Environment Variables

Environment Variables

Overview

Tuono supports environment variables for both the client and server, with hot reload functionality in each scenario.

Key features include:

  • Loading from .env.* files
  • Managing precedence across multiple env files
  • Supporting hot reload on both client and server
  • Bundling client env vars with the TUONO_PUBLIC_ prefix

Usage

Define your environment variables in .env file(s). For example, you can use a .env file and a .env.local file.

# .env
MY_KEY=foo
MY_DUPLICATED_KEY=env
MY_QUOTED_KEY="bar"
TUONO_PUBLIC_MY_PUBLIC_KEY=public_value
# .env.local
MY_DUPLICATED_KEY=local
MY_SECRET=some_secret

Variables set in .env.local will override those in .env. For more information on this behaviour, refer to the modes section.

Client-side

Tuono exposes any environment variable that starts with the TUONO_PUBLIC_ prefix to the client at build time via the import.meta.env object.

Here’s an example of how to use it:

console.log(import.meta.env.TUONO_PUBLIC_SOME_KEY) // "123"
console.log(import.meta.env.DB_PASSWORD) // undefined

⚠️ Note that variables starting with the TUONO_PUBLIC_ prefix will be included in your client bundle, and as such, these variables should not contain any sensitive or secret values.

Server-side

Environment variables are automatically loaded into the Rust environment, allowing you to use them just like you would use any other system environment variable in any other rust codebase.

use std::env;
use tuono_lib::Request;
use tuono_lib::axum::http::StatusCode;

#[tuono_lib::api(GET)]
pub async fn health_check(_req: Request) -> StatusCode {
    println!("{}", env::var("DATABASE_URL").expect("DATABASE_URL not set"));
    StatusCode::OK
}

Mode-Specific Env Files

System environment variables take priority, and are never overridden. After that, precedence is determined by specificity, with the most specific env files taking priority.

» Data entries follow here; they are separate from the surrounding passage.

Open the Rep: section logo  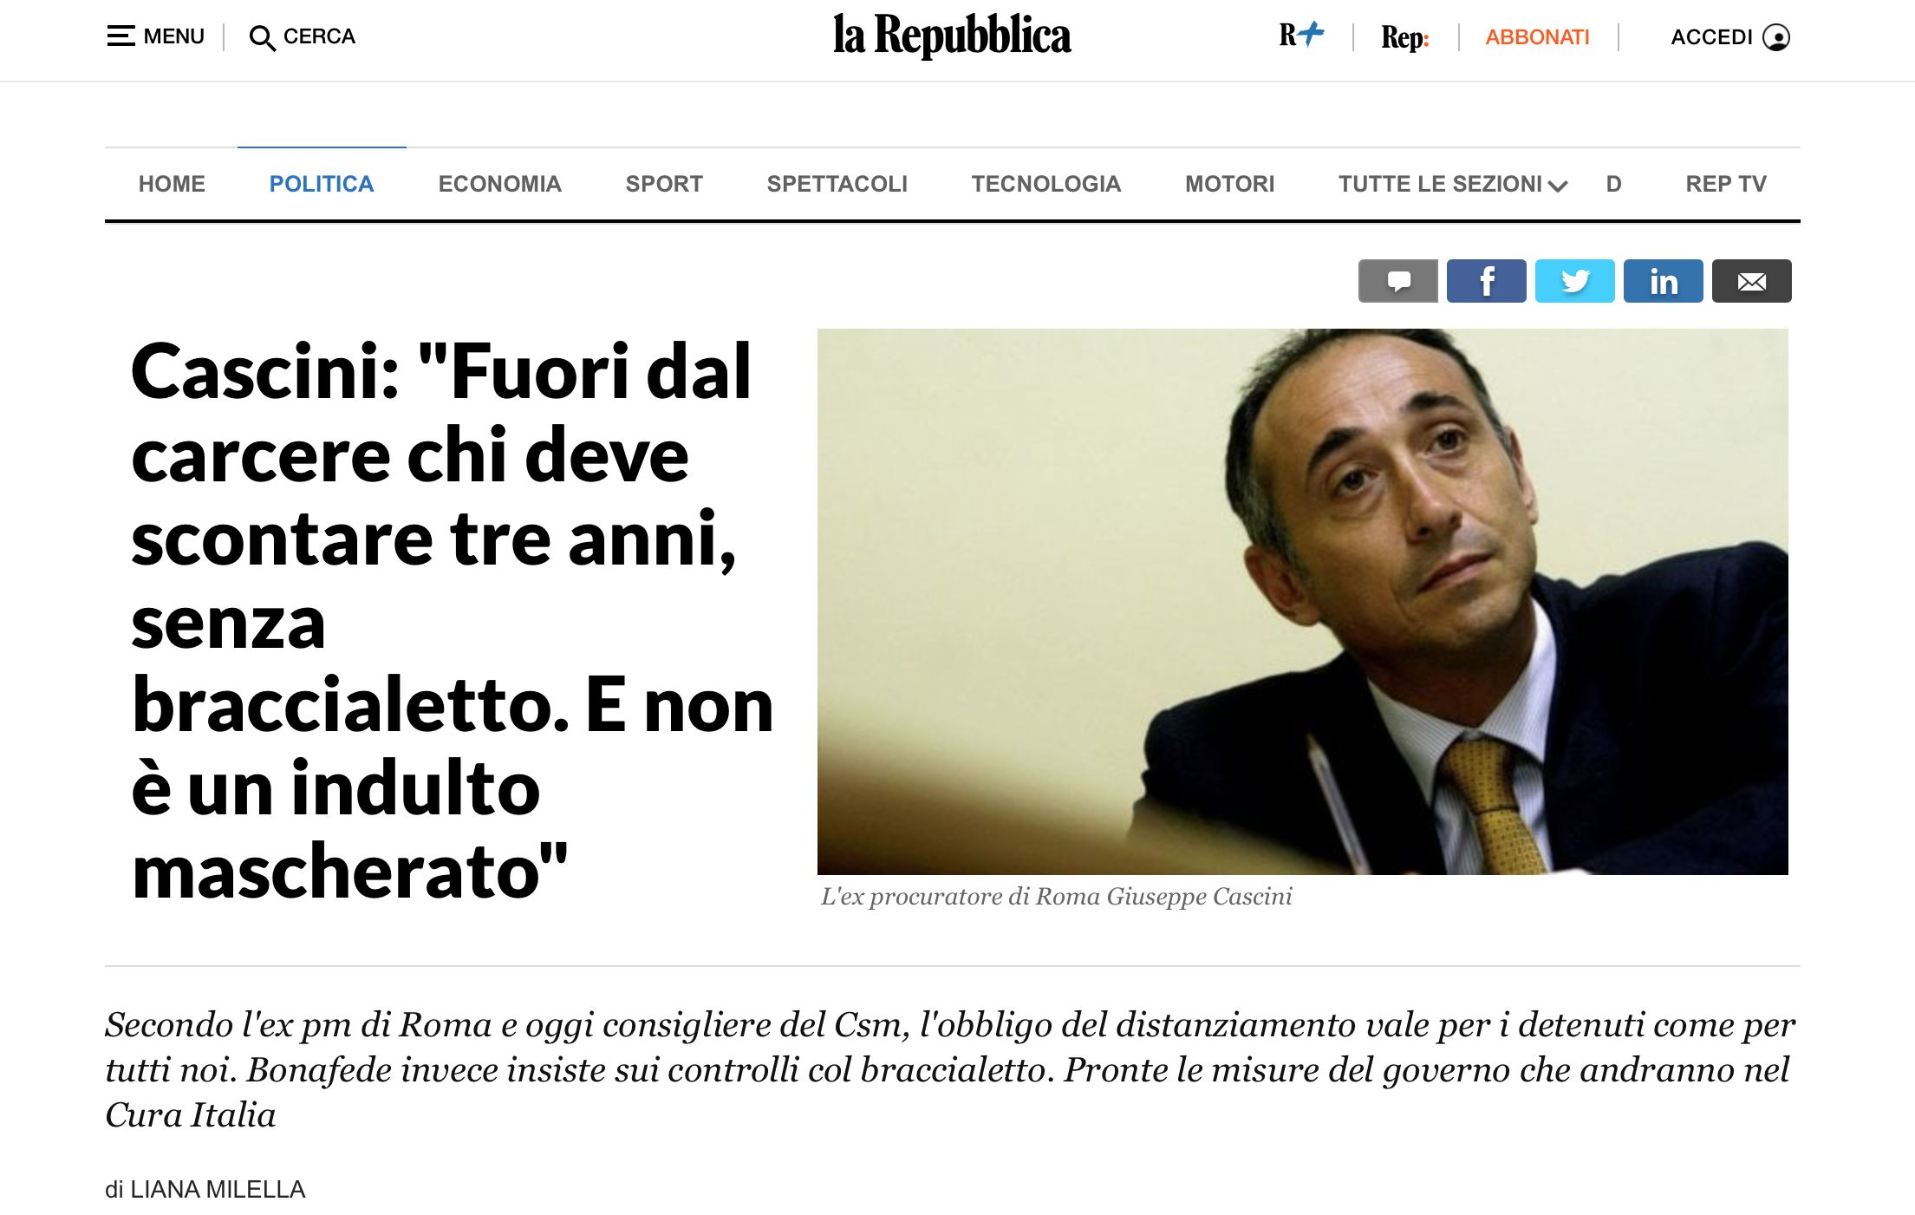click(x=1404, y=37)
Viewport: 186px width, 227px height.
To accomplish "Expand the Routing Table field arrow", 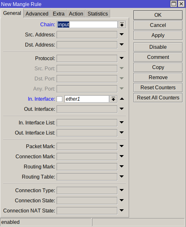I will (122, 177).
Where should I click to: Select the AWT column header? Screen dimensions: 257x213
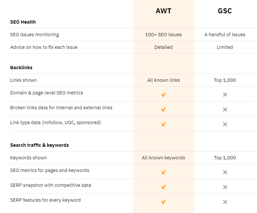163,11
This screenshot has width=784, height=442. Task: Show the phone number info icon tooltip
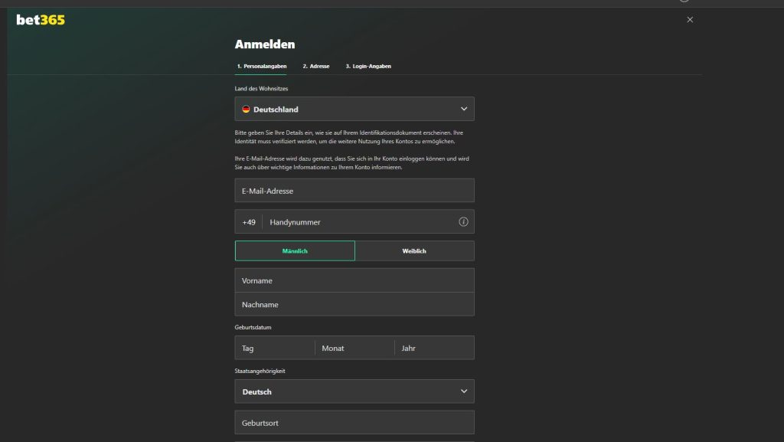(463, 222)
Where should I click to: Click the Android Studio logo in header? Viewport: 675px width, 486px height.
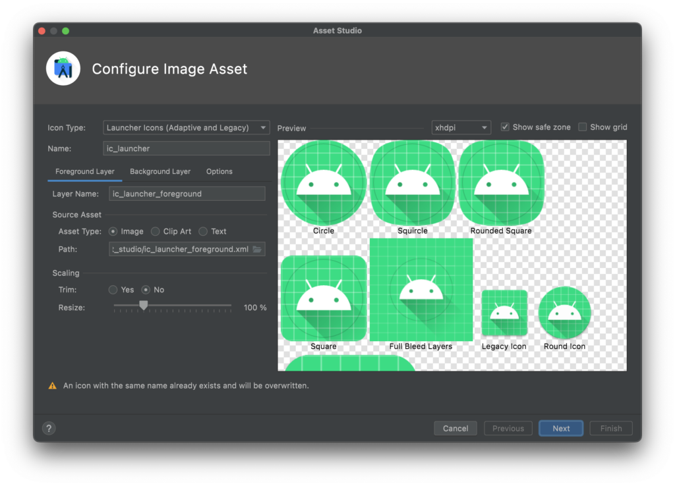click(63, 69)
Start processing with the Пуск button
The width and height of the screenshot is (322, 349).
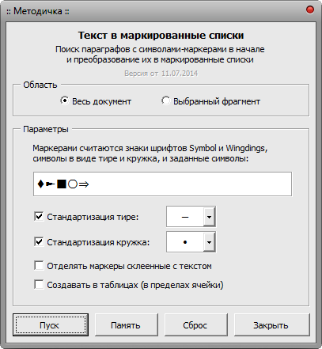[51, 325]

.env                # loaded in all cases
.env.local          # loaded in all cases, ignored by git
.env.[mode]         # only loaded in specified mode
.env.[mode].local   # only loaded in specified mode, ignored by git

Caveats, Gotchas and Notes

  • Secrets should only be stored in *.local files, as those are the only files ignored by git.
  • When you create a new env file, it is not automatically loaded. You will have to restart the server for the changes to take effect.